Friday, August 24, 2007


reVIEW (19)
THE STEPFORD WIVES

In light of Frank Oz’s upcoming Death at a Funeral (the trailer of which looks all sorts of funny), this one’s coming out of storage.

Like Keanu in bullet time, Nicole Kidman is dodging bullets as fast as they come.
An injury on the Moulin Rouge set forced her to bow out of David Fincher's Panic Room, which, along with The Game, turned out to be one of Fincher's least notable works. She was also supposed to star in Jane Campion's artily-shot but horribly flawed adaptation of In The Cut; Kidman remained co-producer, even as Meg Ryan ended up in the buff for the role.
At certain points in their development, Kidman was also attached to star in last year's Catwoman and The Forgotten, the less said of both, I believe, the better. Instead, for 2004, she starred in Jonathan Glazer's Birth, and Frank Oz's The Stepford Wives. And though neither was a box-office hit, either one was certainly better than The Forgotten, and, from all I've heard about it, Catwoman as well.

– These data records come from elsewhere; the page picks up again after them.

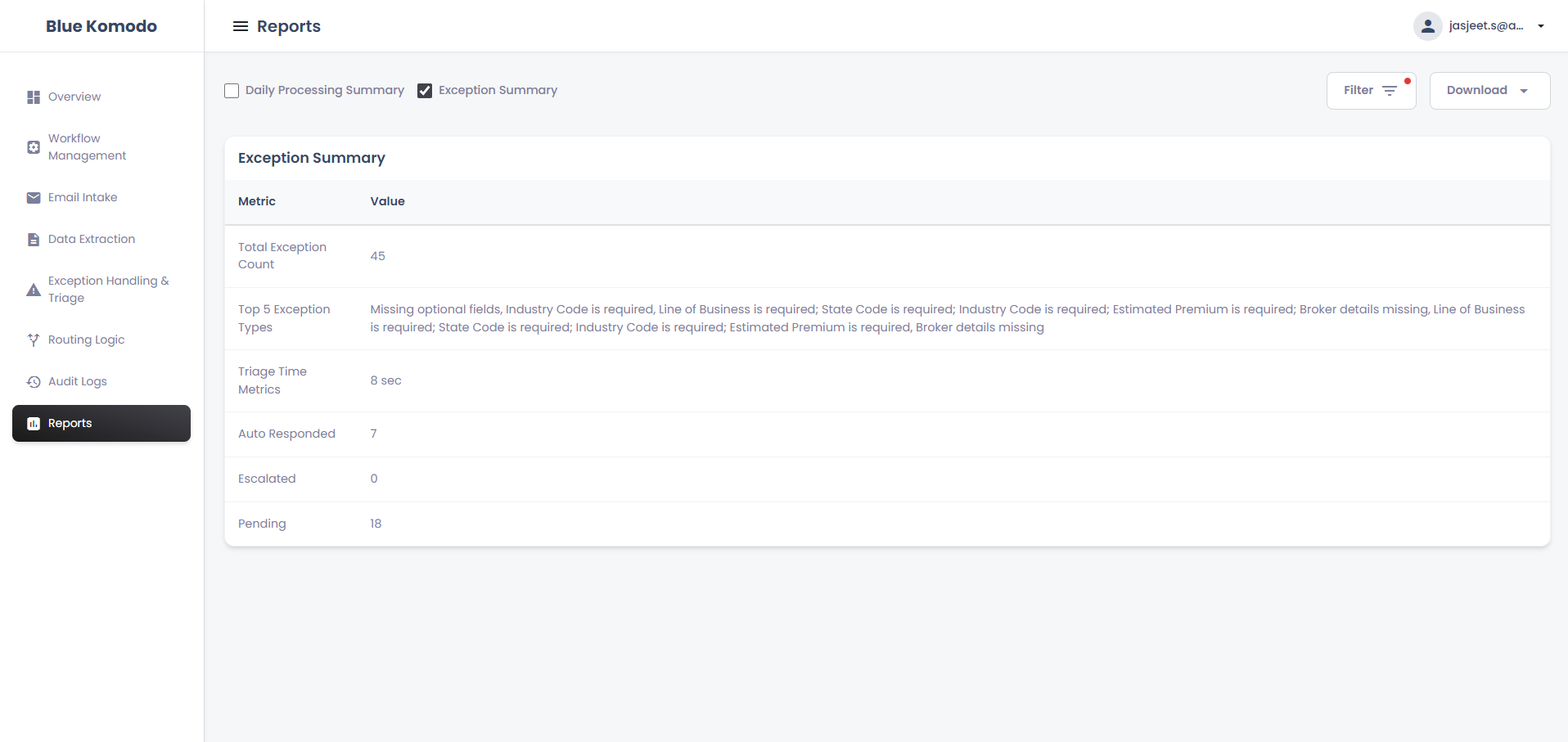This screenshot has height=742, width=1568.
Task: Click the Audit Logs history icon
Action: 34,382
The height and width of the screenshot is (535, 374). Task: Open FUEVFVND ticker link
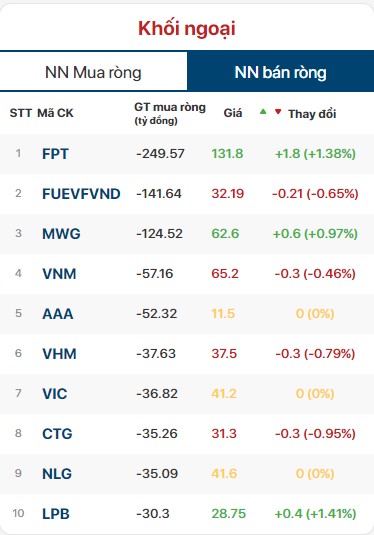tap(81, 194)
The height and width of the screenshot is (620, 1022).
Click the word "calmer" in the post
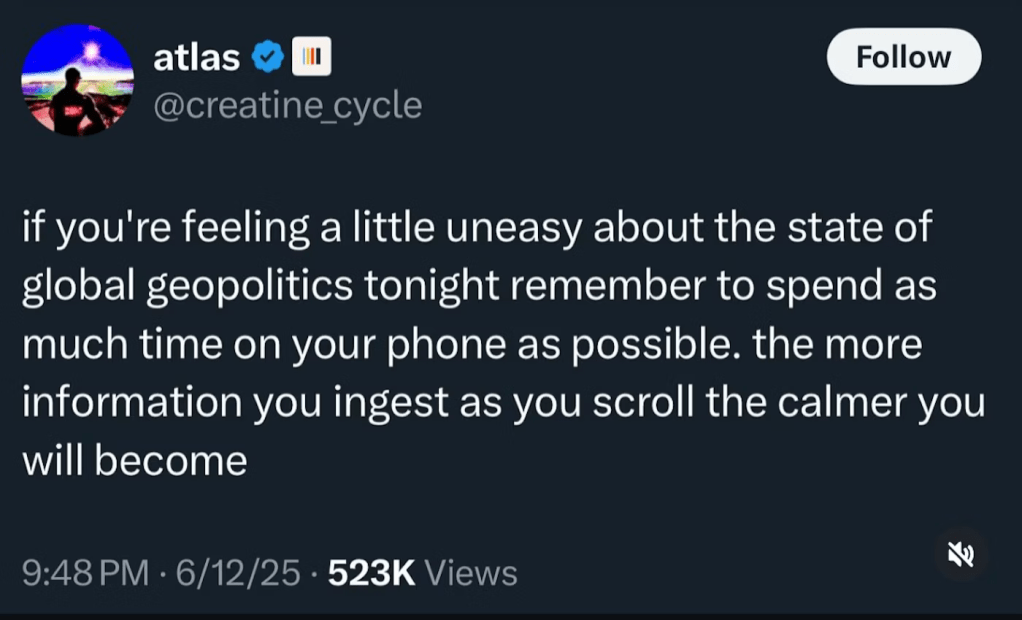pos(851,403)
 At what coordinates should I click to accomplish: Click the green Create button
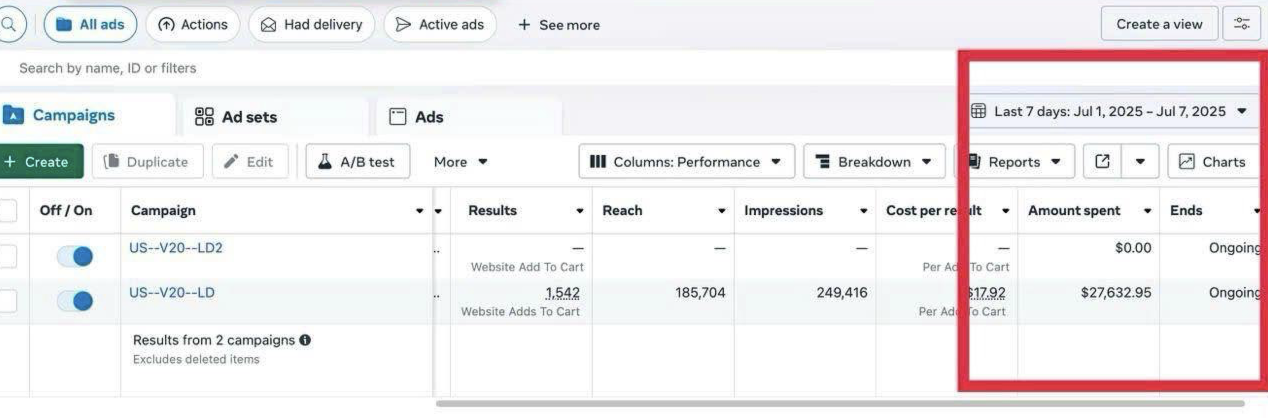(38, 162)
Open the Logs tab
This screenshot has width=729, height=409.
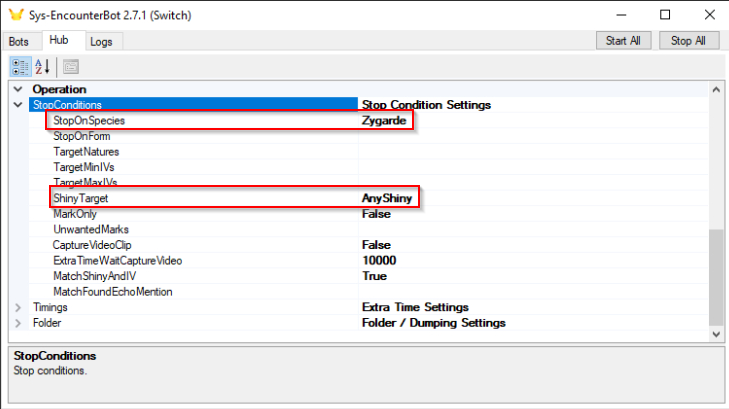coord(101,42)
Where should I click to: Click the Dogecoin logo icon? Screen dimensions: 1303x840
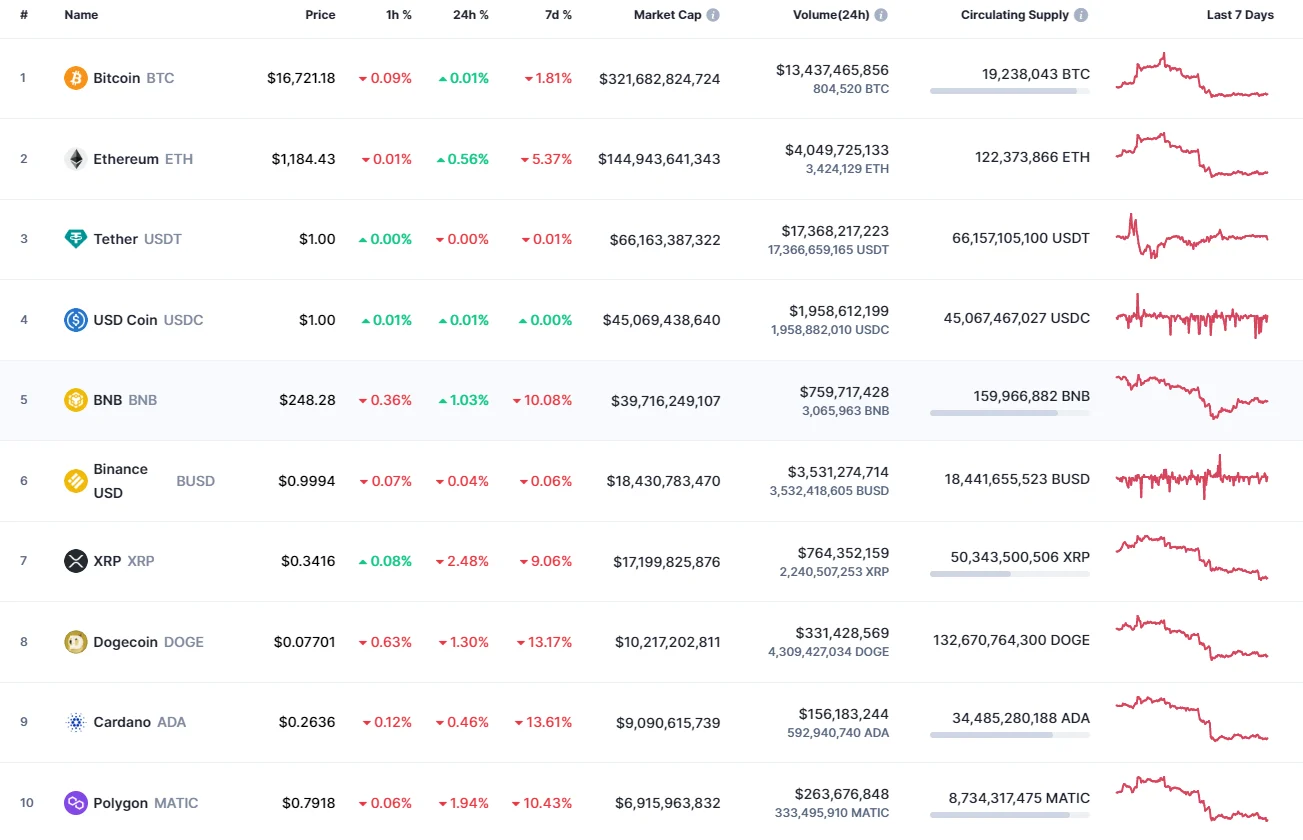(x=74, y=642)
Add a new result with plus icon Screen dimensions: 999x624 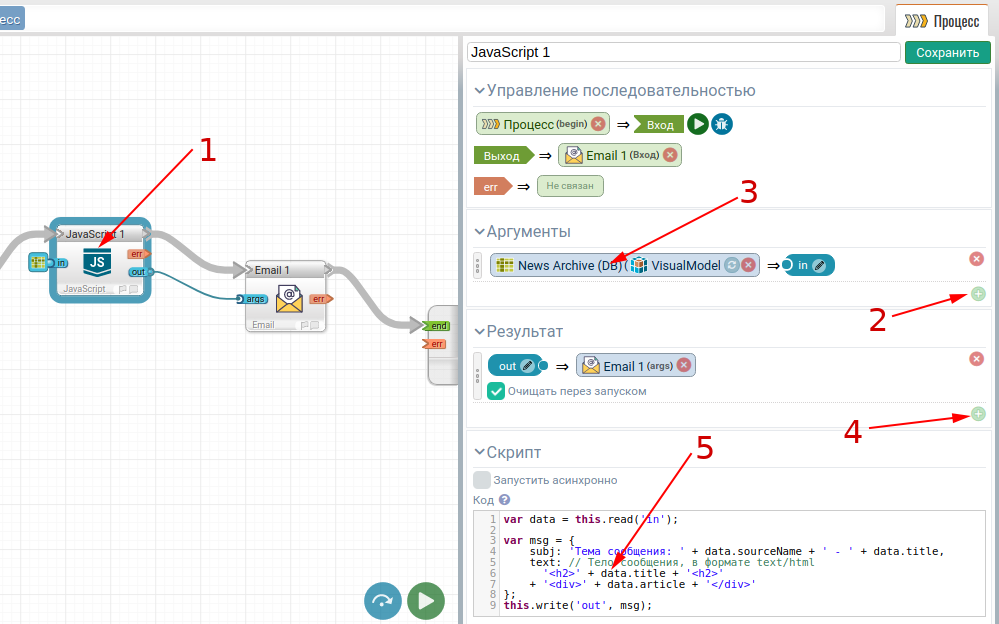point(977,414)
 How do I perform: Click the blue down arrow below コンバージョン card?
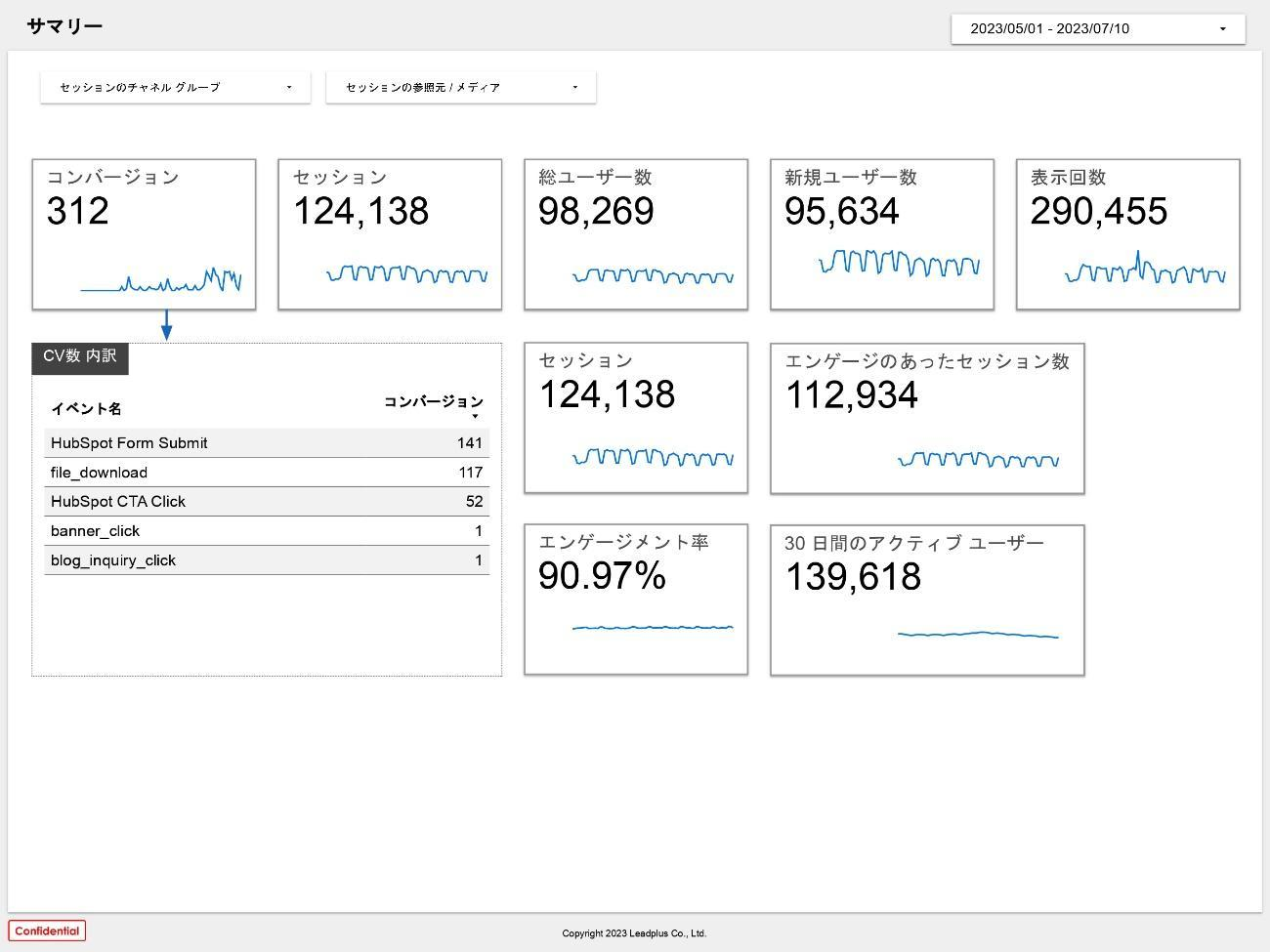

The Stepford Wives was originally a novel written by Ira Levin, the same man who gave the world Rosemary's Baby, Roman Polanski's film adaptation of which, in turn, gave us the enduring, indelible image of a frail, paranoid Mia Farrow, painfully pregnant with the Devil's child, on the run from a cult of Satanists. The Stepford Wives was no less frightening, though here, the terror was not supernatural, but rather stemmed from the realm of science.
A work that studied the horrors of conformity (for which the term "Stepford" has come to mean, informally joining the English language as an adjective), The Stepford Wives had a film adaptation in 1975. Directed by Bryan Forbes, that version delved more into the horror aspect of the tale. Frank Oz's version is, at first blush, a lighter, more comedic look at the material.
Career-driven network president Joanna Eberhart (Kidman) is suddenly and unceremoniously fired after an unfortunate incident during the unveiling of EBS' new season line-up. Following a nervous breakdown, she asks for a chance to start over with her husband Walter Kresby (Matthew Broderick) and their two children Kimberly and Pete. Off they go to the suburbs of Connecticut, to the exclusive community of Stepford, where all is not what it seems.

From its opening credit roll, accompanied by visuals from old adverts of the latest in modern technology, of products designed to make life easier and more convenient, it's evident that behind the comedic veneer of the film, there are some serious statements to be made, just as there is something deeper behind the Tupperware smiles of the eponymous Stepford wives.
In that respect, as well as its overt idea of a return to a simpler time—in Stepford, there is "no crime, no poverty, and no pushing"—it is similar to M. Night Shyamalan's The Village. (Incidentally enough, both are quite possibly last year's most misunderstood and underappreciated films.) But, whereas Shymalan never loses track of his narrative while aiming to get his Message across, Stepford's script by Paul Rudnick seems both weak in its rhythm, and genuinely confused as to the exact nature of the change the women undergo, not to mention rudely dismissive of Joanna's children, who are no sooner introduced, before they completely drop off the face of the film, mentioned thereafter, but never actually seen.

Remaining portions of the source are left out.